##### TEXT PASSAGE #####

A new clinical opinion paper, "Planned Home Birth: The Professional Responsibility Response" determines how a caregiver should respond to a request for a planned home birth. Published in the American Journal of Obstetrics and Gynecology, this paper critically evaluates the claims that planned home births offer benefits for patient safety, patient satisfaction, cost effectiveness, and respect for women's rights.

Home births have been increasing in popularity throughout North America and Europe. Lead author of the paper, Frank A. Chervenak, MD, (chairman of the Department of Obstetrics and Gynecology at Weill Cornell Medical College, obstetrician and gynecologist-in-chief and director of maternal-fetal medicine at New York-Presbyterian Hospital/Weill Cornell Medical Center) says that statements about the safety and cost effectiveness of home births should not go unchallenged.

"Positions taken about planned home birth, in our view, are not compatible with professional responsibility for patients...We call on obstetricians, other concerned physicians, midwives, and other obstetric providers, and their professional associations not to support planned home birth when there are safe and compassionate hospital-based alternatives and to advocate for a safe home-birth-like experience in the hospital."

##### DATA EXTRACT #####

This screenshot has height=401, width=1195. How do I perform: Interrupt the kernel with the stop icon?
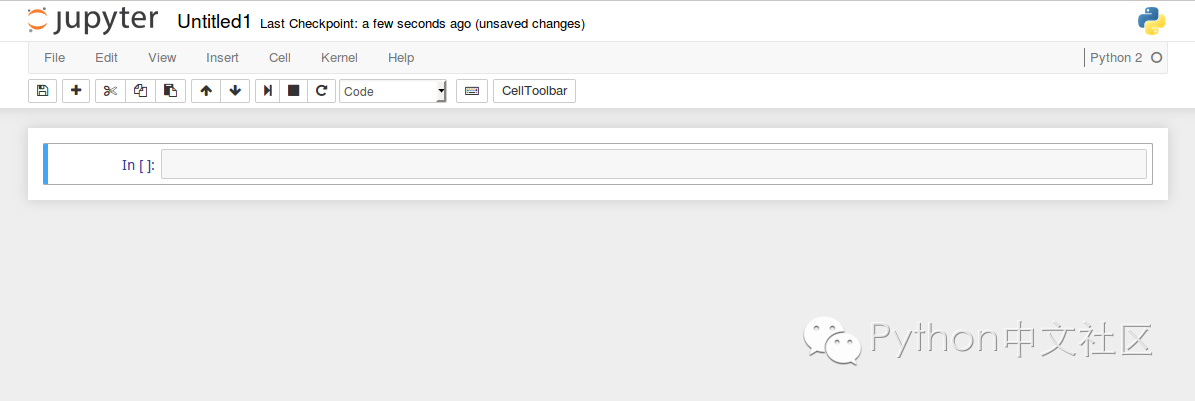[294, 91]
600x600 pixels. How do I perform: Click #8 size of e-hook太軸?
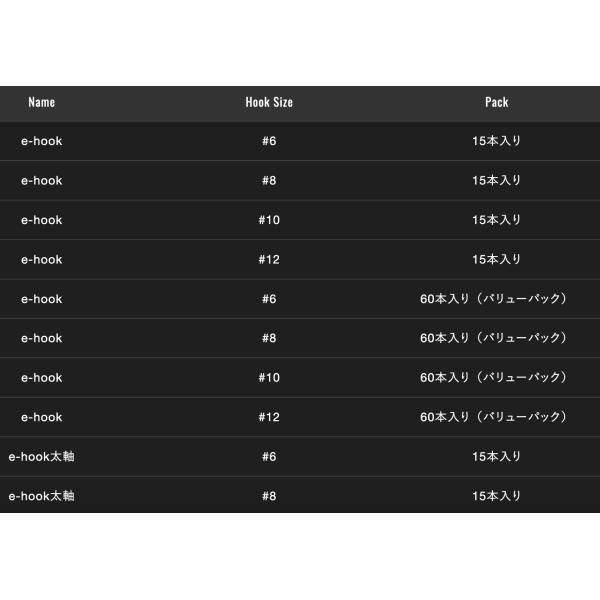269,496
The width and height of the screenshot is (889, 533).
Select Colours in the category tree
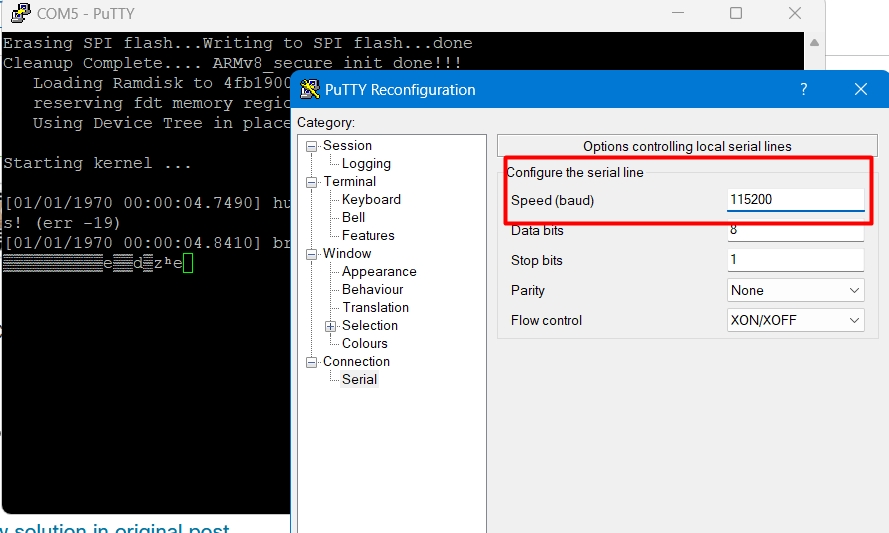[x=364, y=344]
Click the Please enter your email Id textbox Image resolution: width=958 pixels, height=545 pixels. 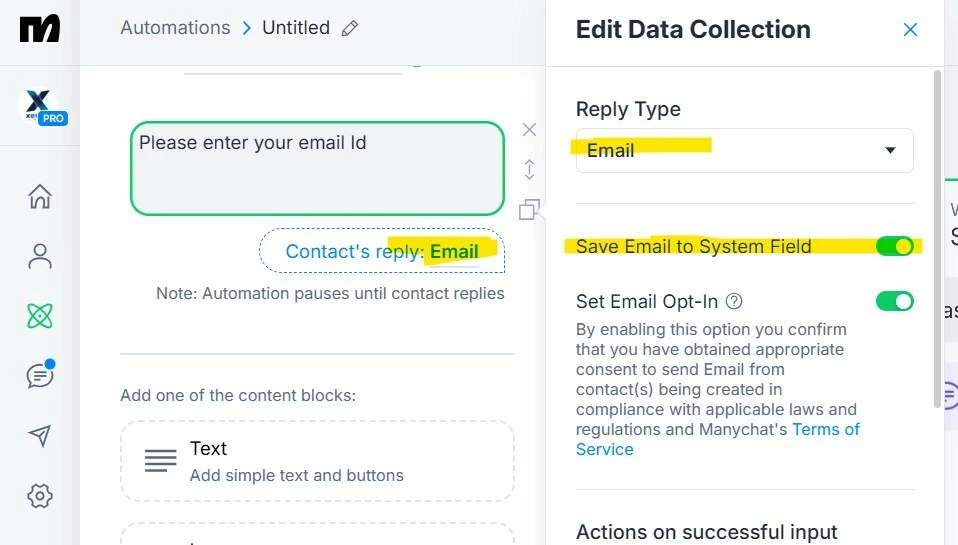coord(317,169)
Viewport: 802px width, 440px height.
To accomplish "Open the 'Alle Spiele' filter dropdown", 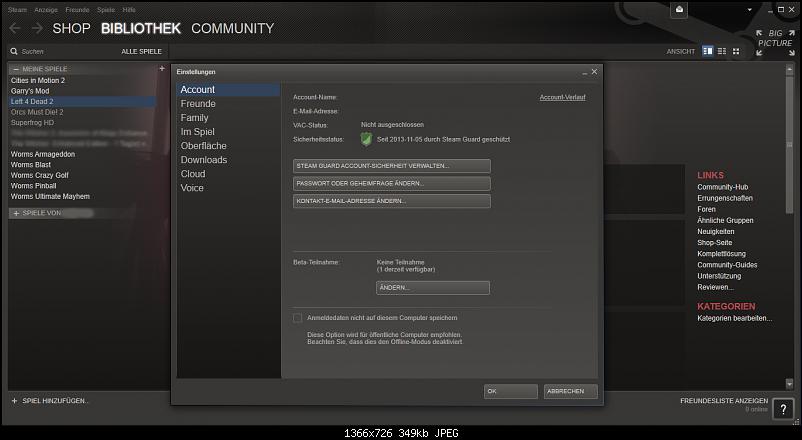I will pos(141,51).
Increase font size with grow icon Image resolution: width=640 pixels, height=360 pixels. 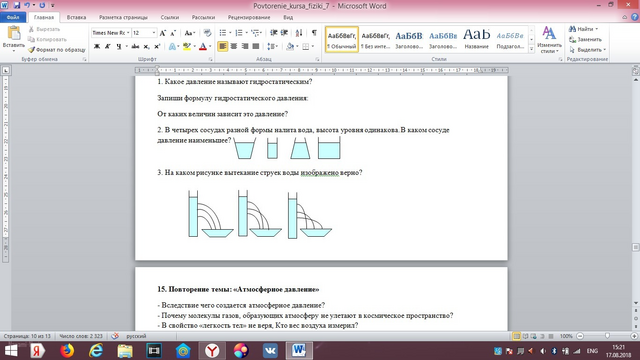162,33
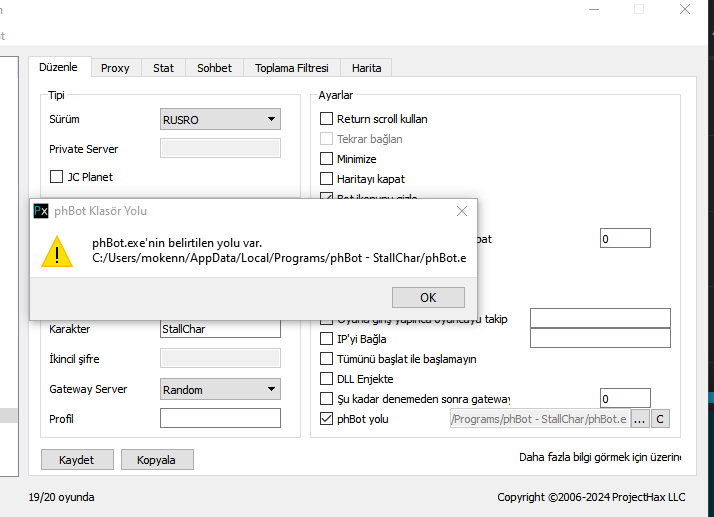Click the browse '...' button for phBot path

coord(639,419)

#####
##### DATA EXTRACT #####

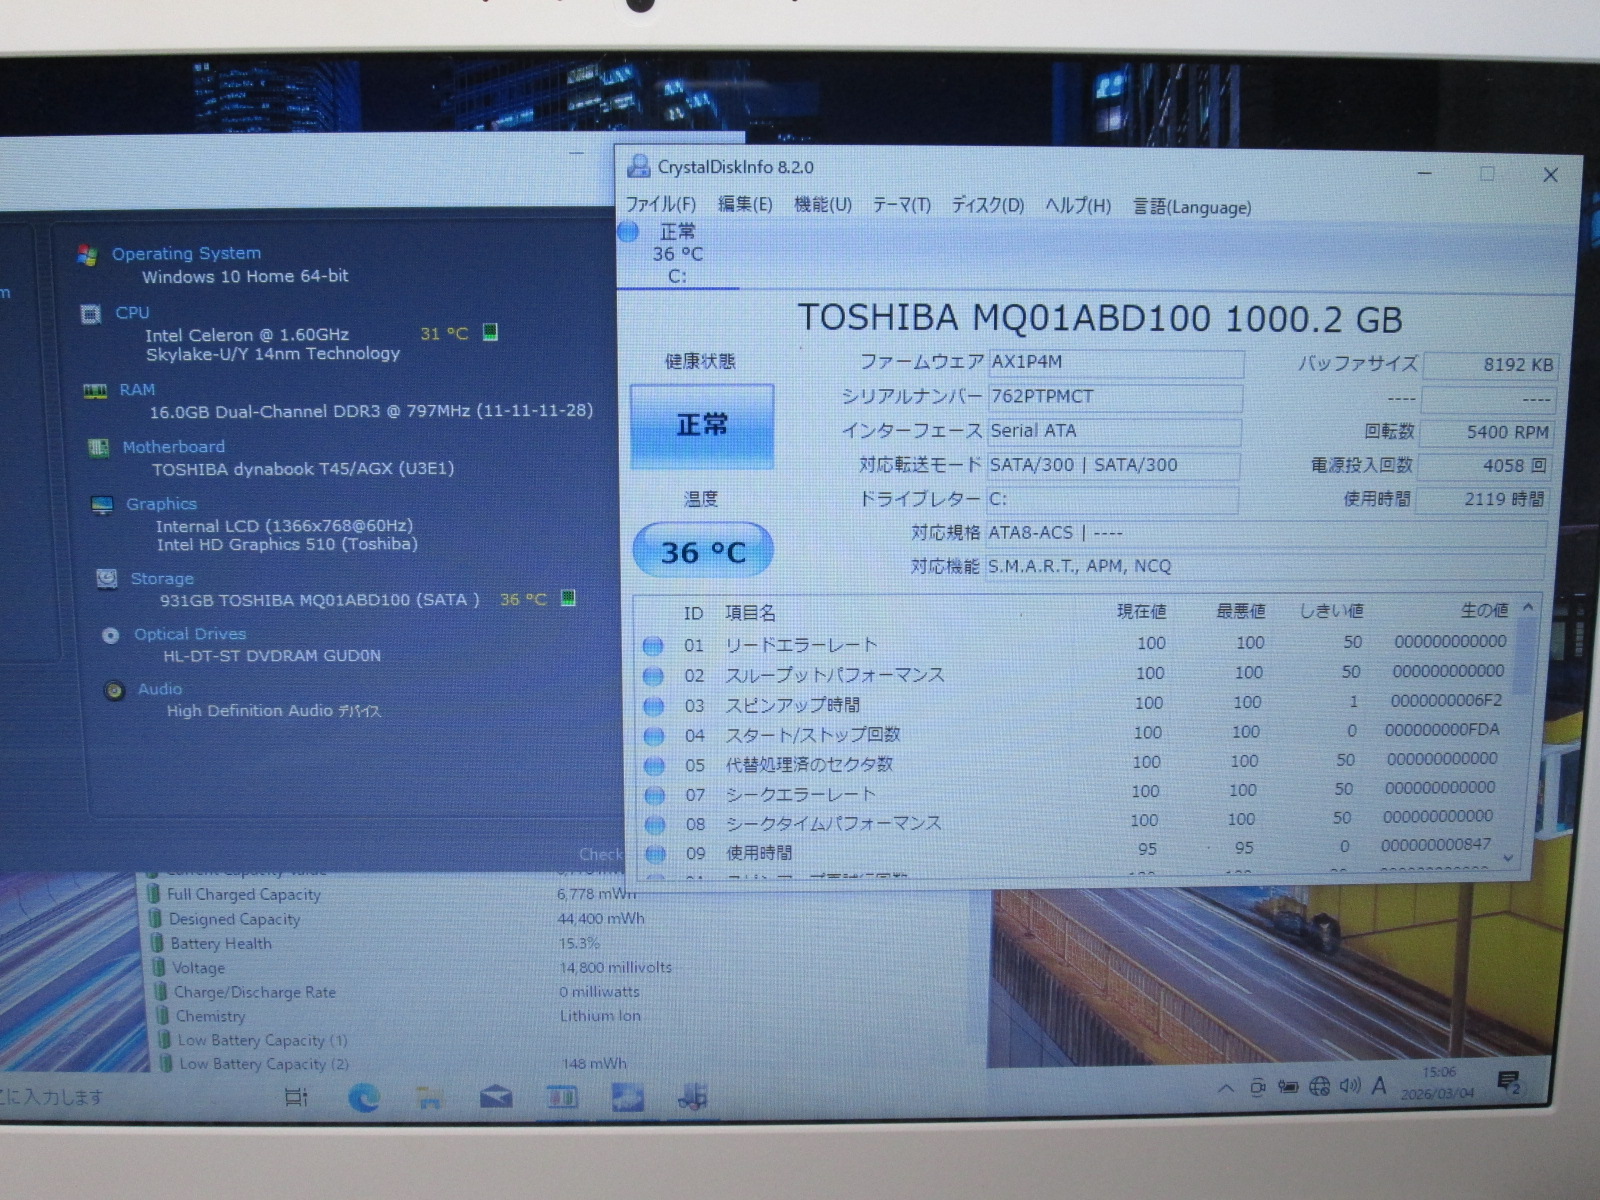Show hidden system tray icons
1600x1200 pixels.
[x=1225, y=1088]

#####
##### DATA EXTRACT #####

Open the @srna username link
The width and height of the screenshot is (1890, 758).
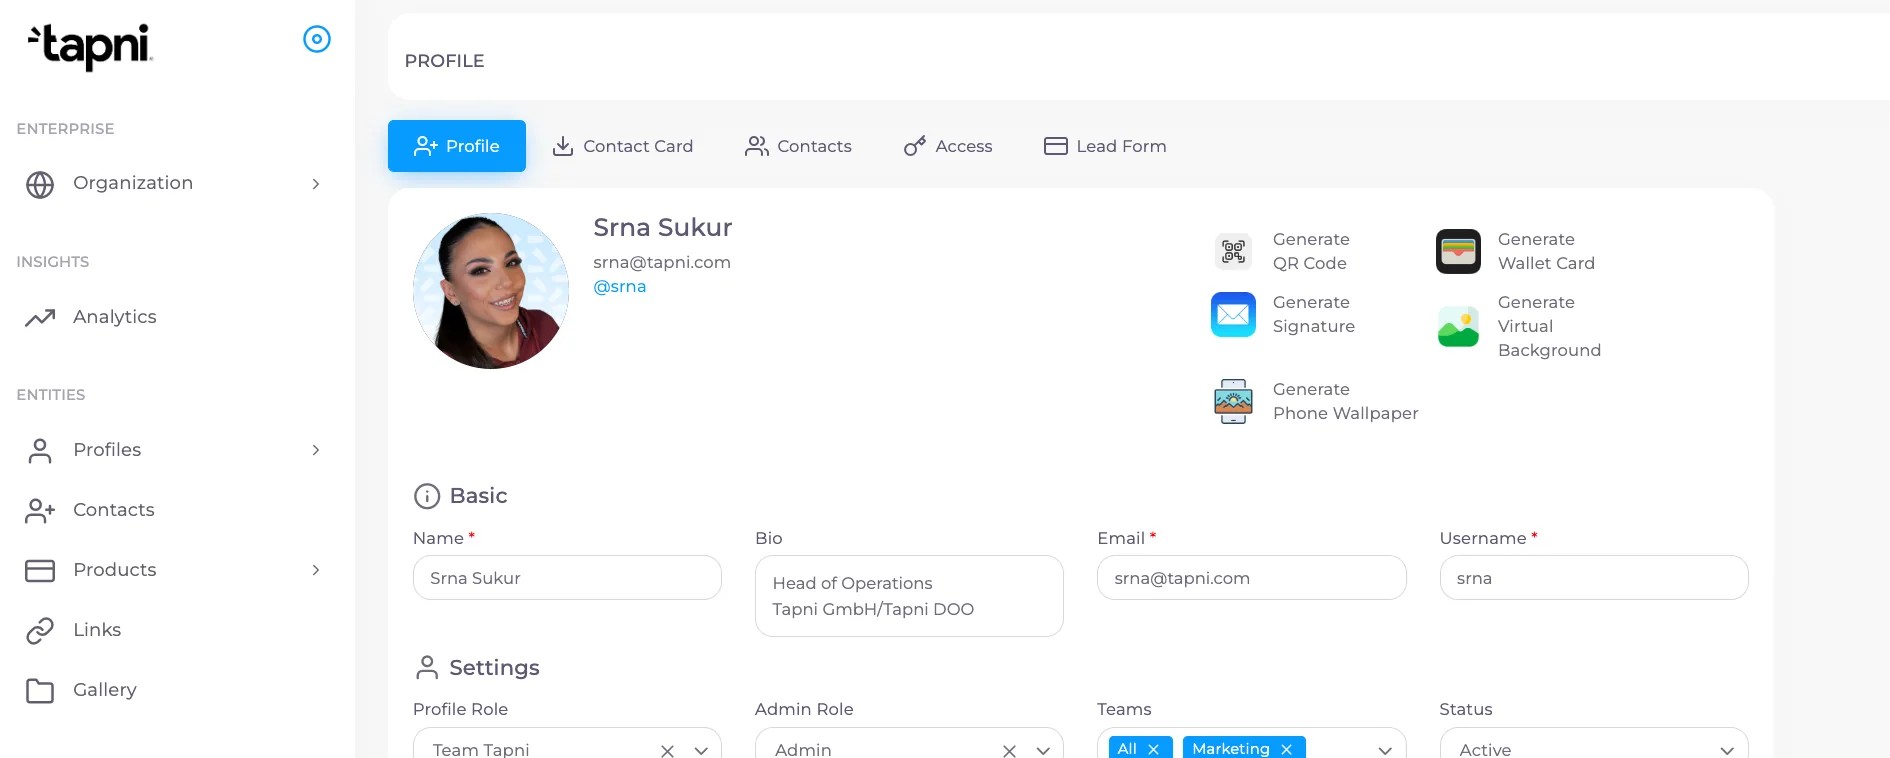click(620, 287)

#####

[WORK ORDER] Update the home birth article, starting at "Home births have" and ending after "not go unchallenged.", with "Europe" changed to "Australia". The records come from a separate source.

[REPLY TO THE TASK]
Home births have been increasing in popularity throughout North America and Australia. Lead author of the paper, Frank A. Chervenak, MD, (chairman of the Department of Obstetrics and Gynecology at Weill Cornell Medical College, obstetrician and gynecologist-in-chief and director of maternal-fetal medicine at New York-Presbyterian Hospital/Weill Cornell Medical Center) says that statements about the safety and cost effectiveness of home births should not go unchallenged.